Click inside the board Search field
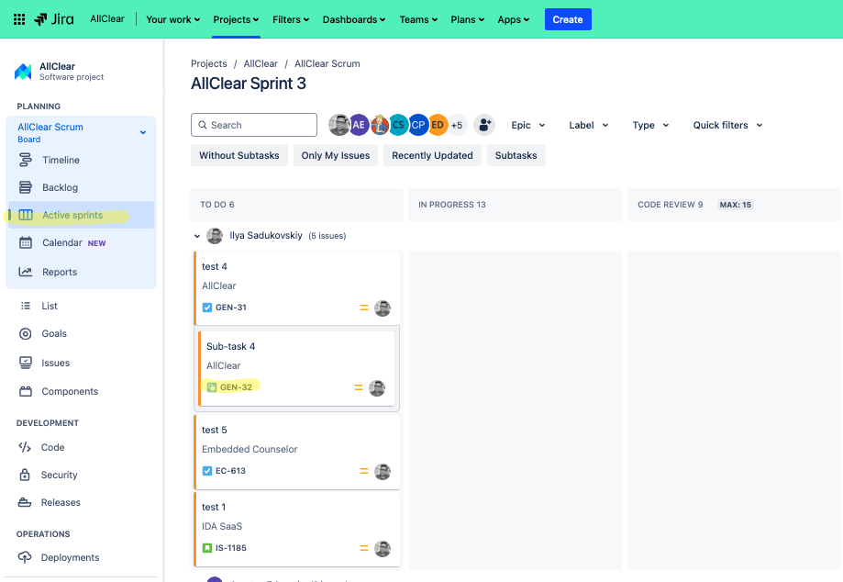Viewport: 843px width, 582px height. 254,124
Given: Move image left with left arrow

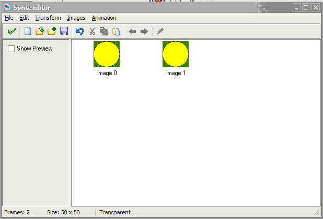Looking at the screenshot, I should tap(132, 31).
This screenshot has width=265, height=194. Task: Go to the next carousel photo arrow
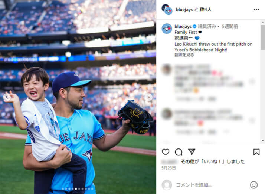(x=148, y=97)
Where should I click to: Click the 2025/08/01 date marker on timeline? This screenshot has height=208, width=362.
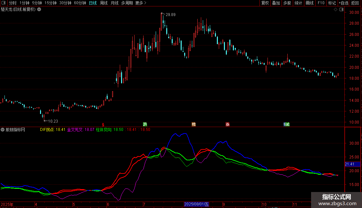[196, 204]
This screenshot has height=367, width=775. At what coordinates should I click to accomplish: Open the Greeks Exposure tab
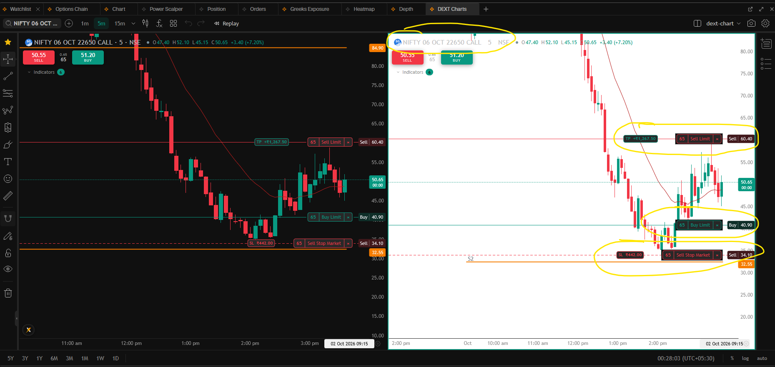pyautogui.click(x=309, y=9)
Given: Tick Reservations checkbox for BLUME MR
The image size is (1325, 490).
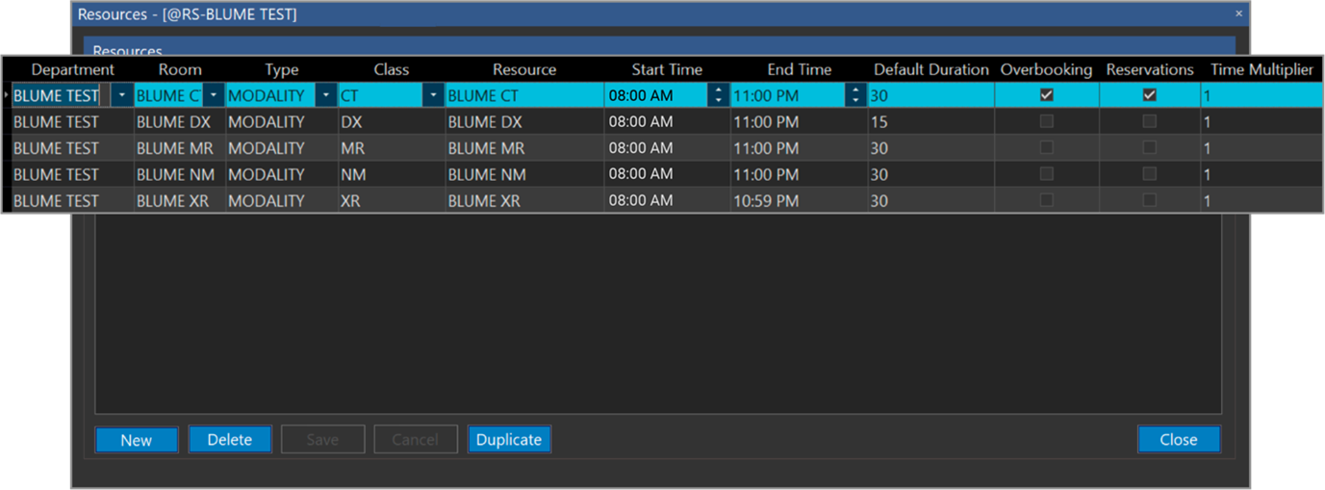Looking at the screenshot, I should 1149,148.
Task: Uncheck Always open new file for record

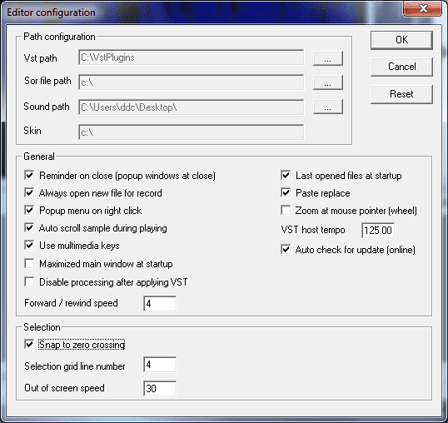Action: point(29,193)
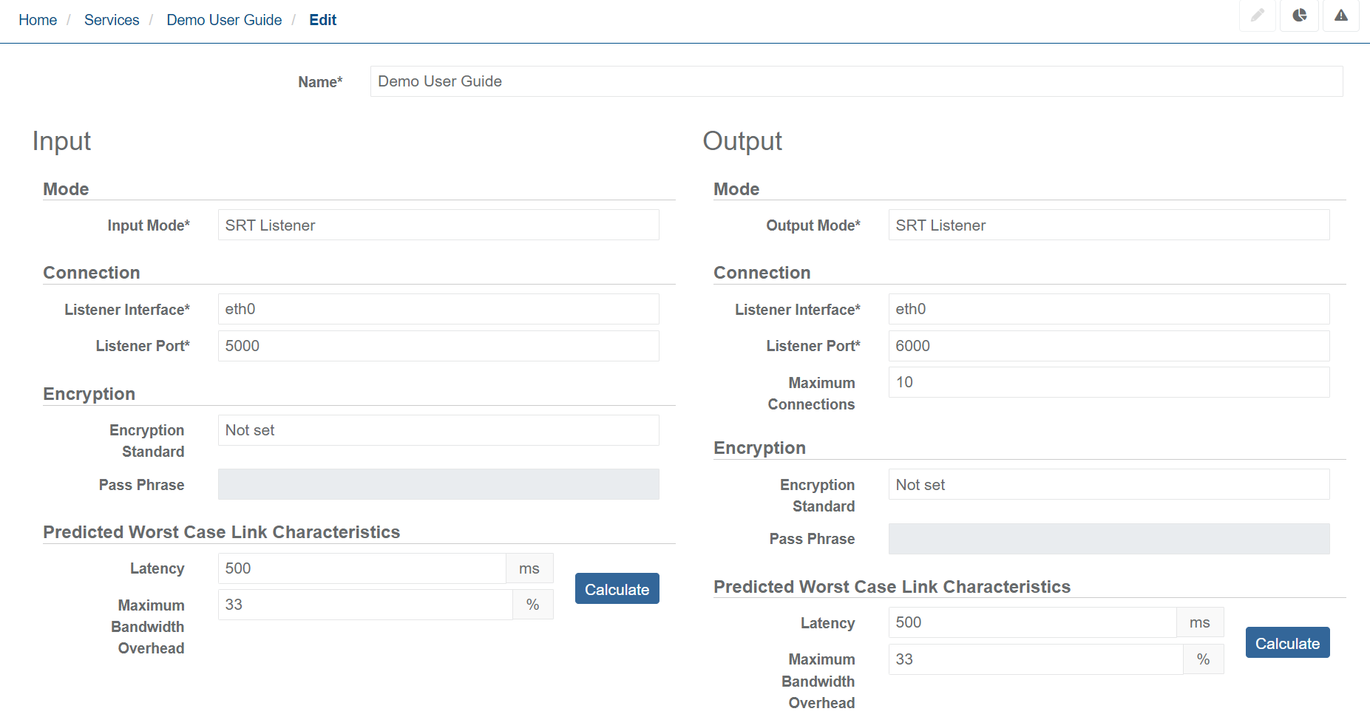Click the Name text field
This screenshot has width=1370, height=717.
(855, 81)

◆ ◆ ◆

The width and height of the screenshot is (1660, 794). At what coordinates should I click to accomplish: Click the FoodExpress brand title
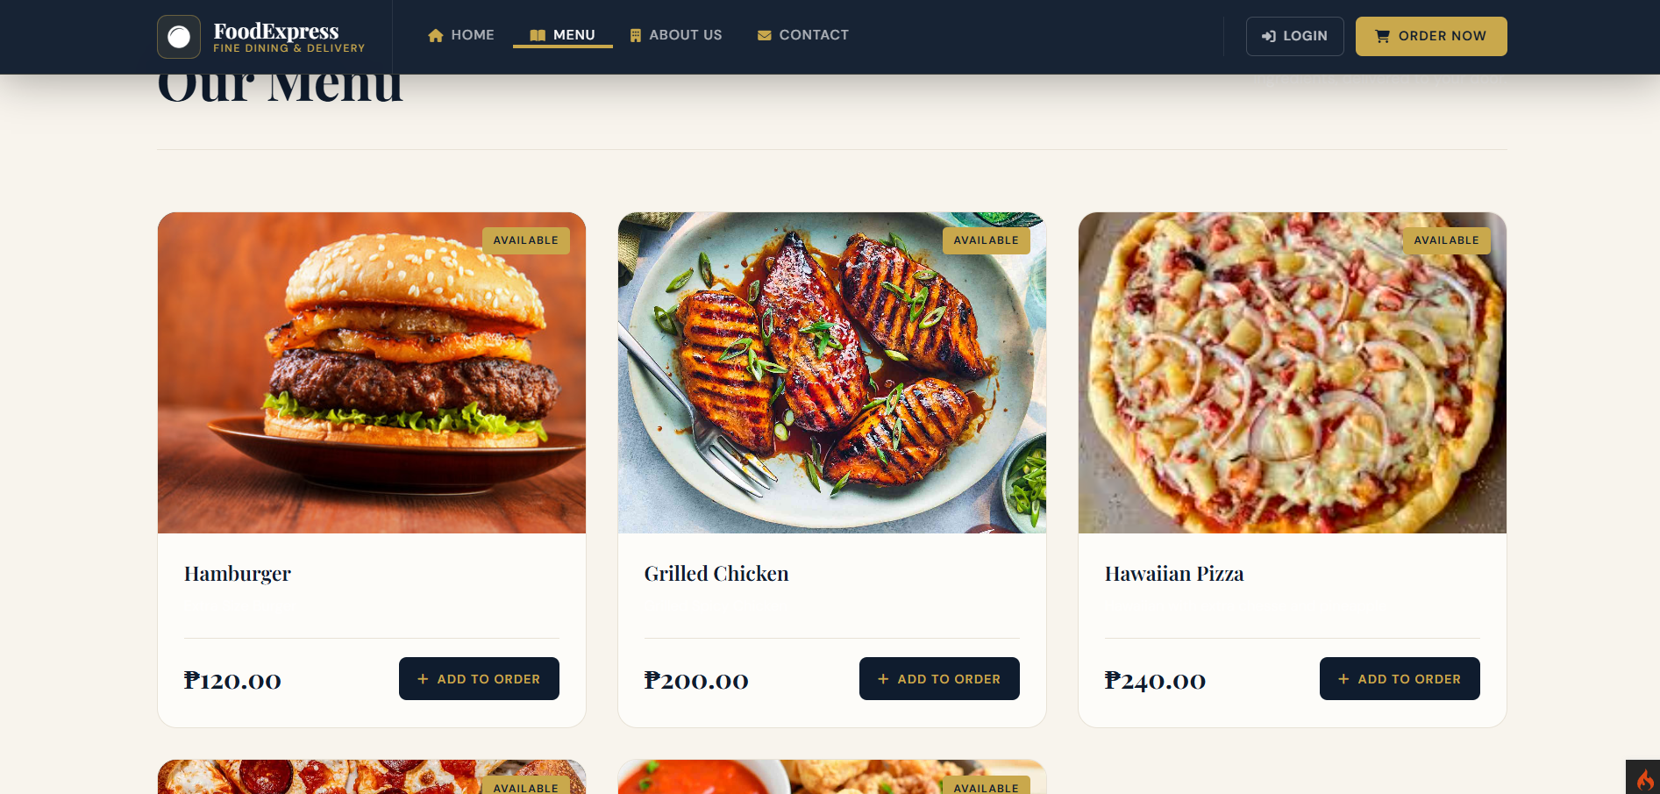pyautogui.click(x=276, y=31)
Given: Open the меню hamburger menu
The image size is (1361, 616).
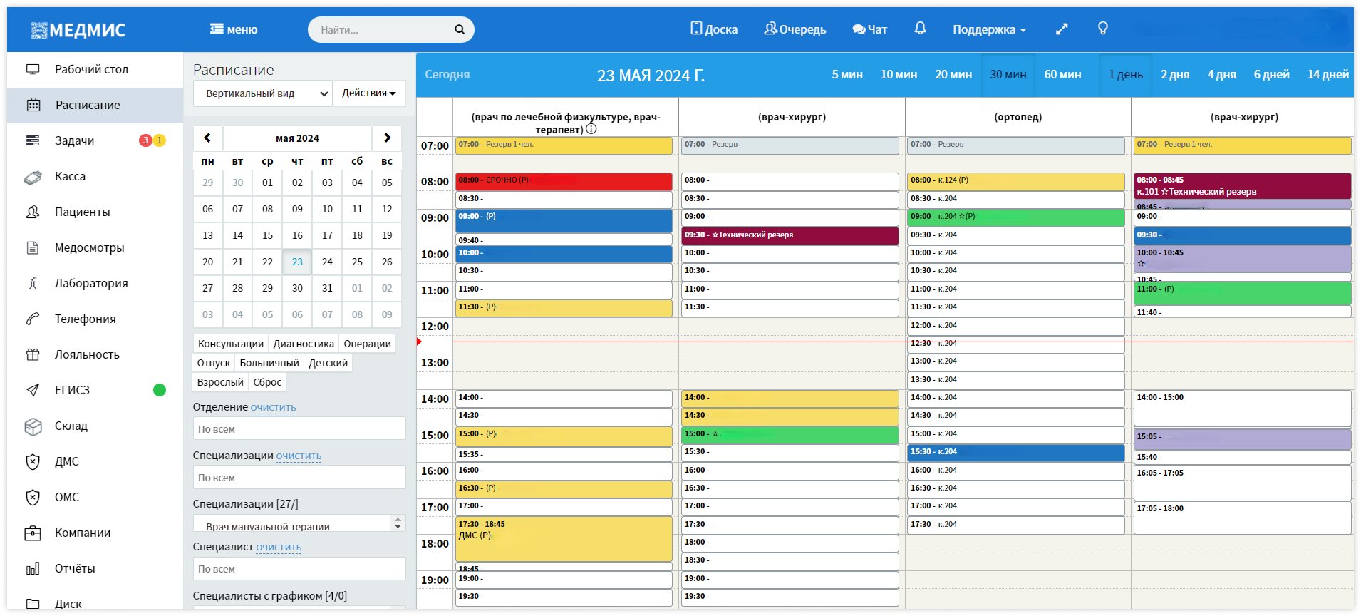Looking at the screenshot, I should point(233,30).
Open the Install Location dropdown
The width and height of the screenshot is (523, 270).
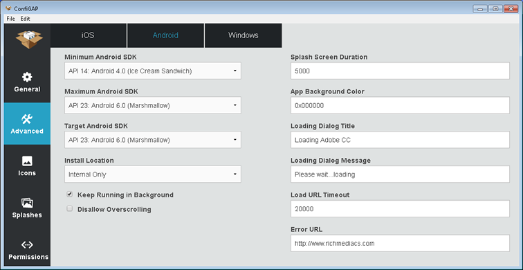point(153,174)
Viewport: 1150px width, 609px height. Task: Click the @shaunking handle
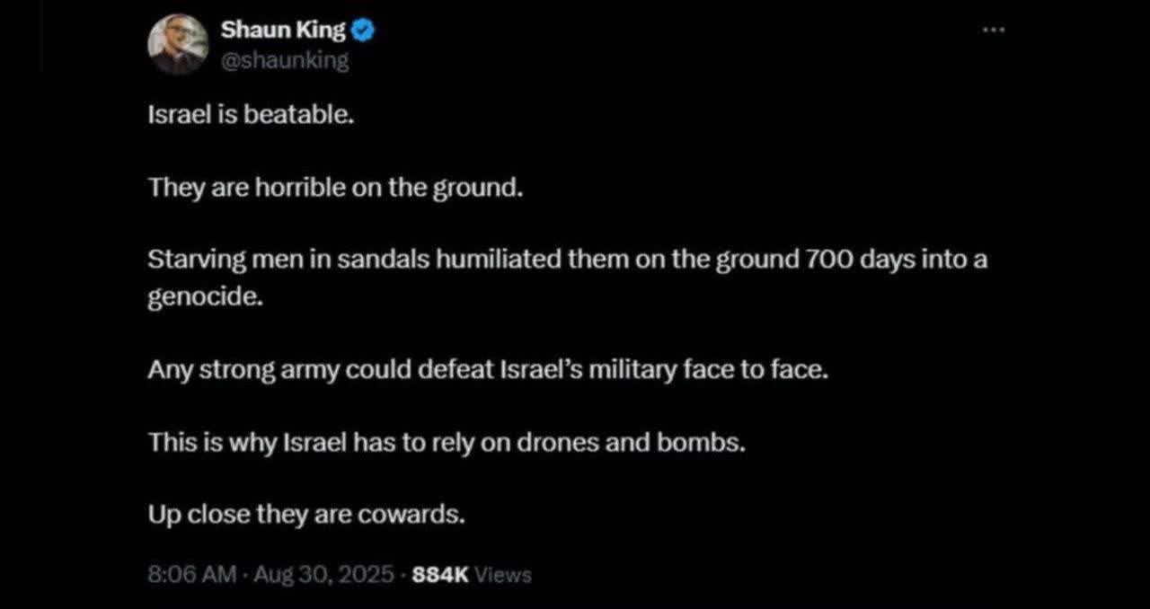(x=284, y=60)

◆ ◆ ◆

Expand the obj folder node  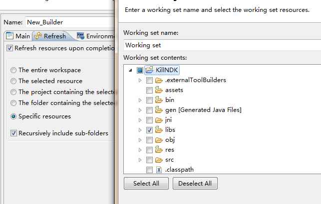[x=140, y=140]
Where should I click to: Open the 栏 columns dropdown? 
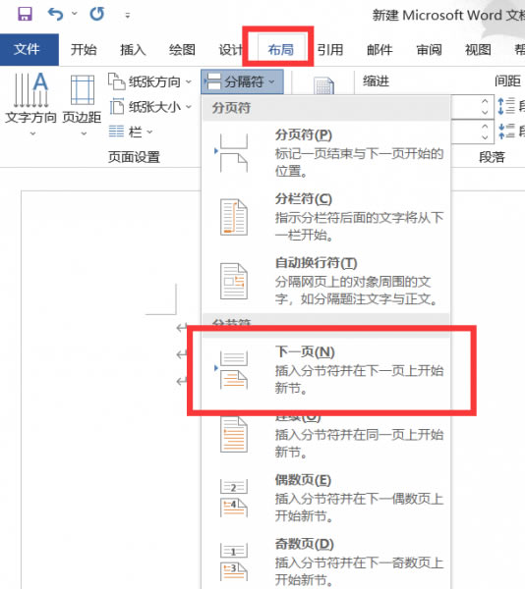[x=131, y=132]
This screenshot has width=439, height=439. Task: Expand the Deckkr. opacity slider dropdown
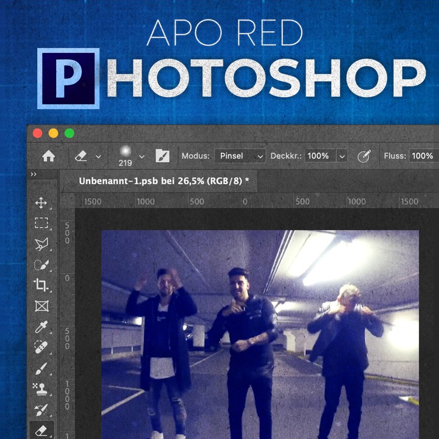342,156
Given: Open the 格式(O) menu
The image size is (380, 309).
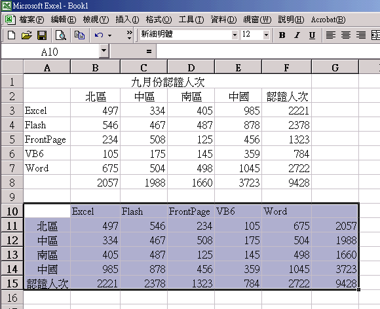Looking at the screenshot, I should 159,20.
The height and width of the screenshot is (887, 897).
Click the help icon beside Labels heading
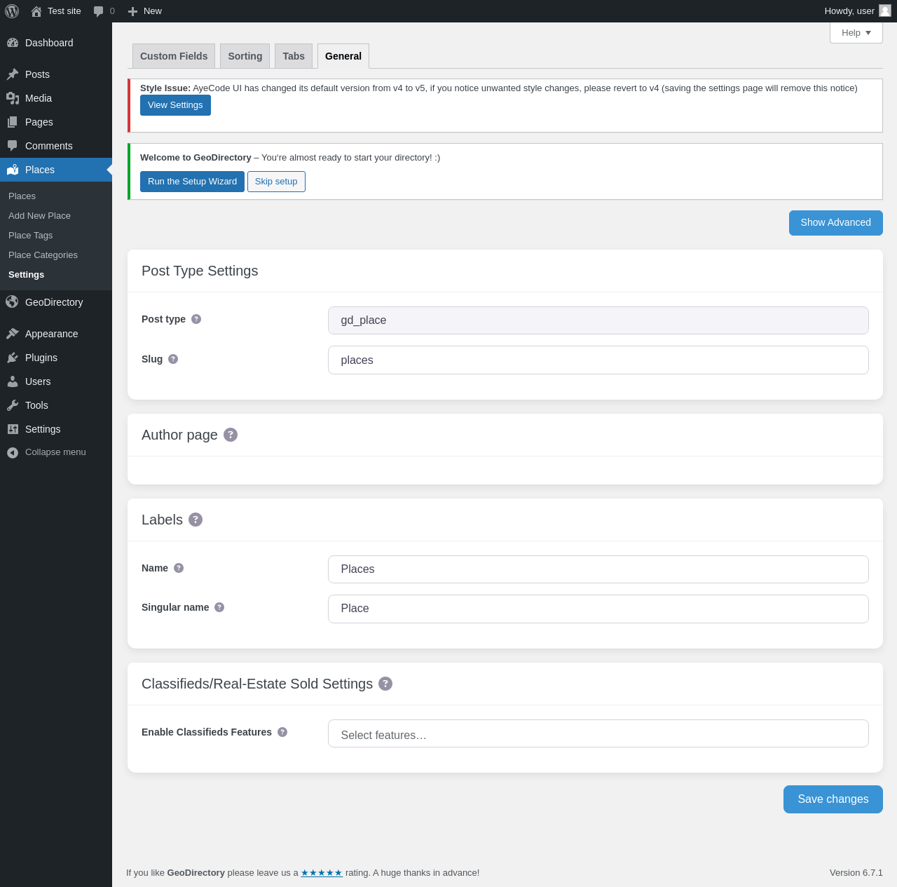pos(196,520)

◆ ◆ ◆

=== ABOUT THIS EXERCISE ===
Pick out, from the lines above, every one that contains the string "menu".

=== RESPONSE FOR THIS EXERCISE ===
Given: Open the меню hamburger menu
Given: Open the 格式(O) menu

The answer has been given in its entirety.